Mettez à jour le passage de l'extrait sur les préparatifs de lancement à Kourou, de «Plantés au milieu» jusqu'à «Kourou, en Guyane.», en remplaçant «Soyouz» par «Soyuz».

== Extrait choisi ==

^^^^

Plantés au milieu des palmiers et des hibiscus, les drapeaux russe et d'Arianespace flottent côte à côte, symbolisant une collaboration inédite qui doit aboutir au lancement de la mythique fusée de l'ex-URSS, Soyouz, depuis la base européenne de Kourou, en Guyane.

À une dizaine de kilomètres du pas de tir, vivent une cinquantaine de Russes préparant avec les Européens l'envoi fin juillet du lanceur qui avait offert en pleine Guerre froide le cosmos au premier satellite --Spoutnik, 1957-- et au premier homme --Gagarine, 1961--.

«On a plutôt de la chance point de vue climat: actuellement, la température ici s'élève à +28°C. À Moscou, il fait -28°C», constate Sergey Ermolaev, directeur technique adjoint du chantier pour trois mois, selon le système de rotation en vigueur.

^^^^

== Données sources ==
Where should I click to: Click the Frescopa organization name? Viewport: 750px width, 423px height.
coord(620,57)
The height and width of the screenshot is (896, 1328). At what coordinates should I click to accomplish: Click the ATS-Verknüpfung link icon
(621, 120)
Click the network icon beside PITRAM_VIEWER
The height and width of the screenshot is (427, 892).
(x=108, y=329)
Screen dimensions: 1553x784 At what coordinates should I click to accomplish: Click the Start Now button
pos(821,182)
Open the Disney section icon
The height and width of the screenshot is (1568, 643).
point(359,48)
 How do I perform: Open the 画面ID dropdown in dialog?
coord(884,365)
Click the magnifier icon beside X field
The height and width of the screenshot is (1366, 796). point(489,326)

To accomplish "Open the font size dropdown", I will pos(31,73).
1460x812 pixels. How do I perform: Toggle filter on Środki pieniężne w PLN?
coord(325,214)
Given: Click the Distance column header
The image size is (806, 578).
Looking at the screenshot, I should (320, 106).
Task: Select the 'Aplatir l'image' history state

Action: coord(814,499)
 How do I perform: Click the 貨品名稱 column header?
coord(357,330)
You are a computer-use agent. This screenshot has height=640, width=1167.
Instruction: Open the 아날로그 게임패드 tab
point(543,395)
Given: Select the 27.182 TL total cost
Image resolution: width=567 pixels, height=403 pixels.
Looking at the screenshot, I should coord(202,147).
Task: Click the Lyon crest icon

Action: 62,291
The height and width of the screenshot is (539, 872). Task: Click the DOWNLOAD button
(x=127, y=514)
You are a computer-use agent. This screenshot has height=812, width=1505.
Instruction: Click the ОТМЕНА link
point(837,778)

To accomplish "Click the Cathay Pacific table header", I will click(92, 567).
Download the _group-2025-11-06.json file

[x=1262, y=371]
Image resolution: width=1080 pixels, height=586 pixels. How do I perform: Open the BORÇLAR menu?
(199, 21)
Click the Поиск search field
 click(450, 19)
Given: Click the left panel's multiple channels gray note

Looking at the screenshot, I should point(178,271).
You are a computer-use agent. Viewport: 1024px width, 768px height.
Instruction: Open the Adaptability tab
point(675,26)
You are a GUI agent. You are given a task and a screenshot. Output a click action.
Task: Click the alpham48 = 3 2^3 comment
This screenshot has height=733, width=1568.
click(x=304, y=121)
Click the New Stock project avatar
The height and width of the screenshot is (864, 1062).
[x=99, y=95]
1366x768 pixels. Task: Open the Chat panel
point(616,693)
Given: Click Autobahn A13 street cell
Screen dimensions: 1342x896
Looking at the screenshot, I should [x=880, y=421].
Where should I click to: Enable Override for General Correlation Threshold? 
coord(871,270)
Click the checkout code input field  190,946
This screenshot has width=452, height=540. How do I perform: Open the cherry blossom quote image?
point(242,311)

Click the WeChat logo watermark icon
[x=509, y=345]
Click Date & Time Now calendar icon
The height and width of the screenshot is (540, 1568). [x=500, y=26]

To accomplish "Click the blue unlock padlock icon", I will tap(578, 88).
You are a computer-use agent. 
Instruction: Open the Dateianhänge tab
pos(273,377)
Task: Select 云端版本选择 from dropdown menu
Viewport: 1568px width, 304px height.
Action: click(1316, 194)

^^^^

== Réponse attendue ==
Plantés au milieu des palmiers et des hibiscus, les drapeaux russe et d'Arianespace flottent côte à côte, symbolisant une collaboration inédite qui doit aboutir au lancement de la mythique fusée de l'ex-URSS, Soyuz, depuis la base européenne de Kourou, en Guyane.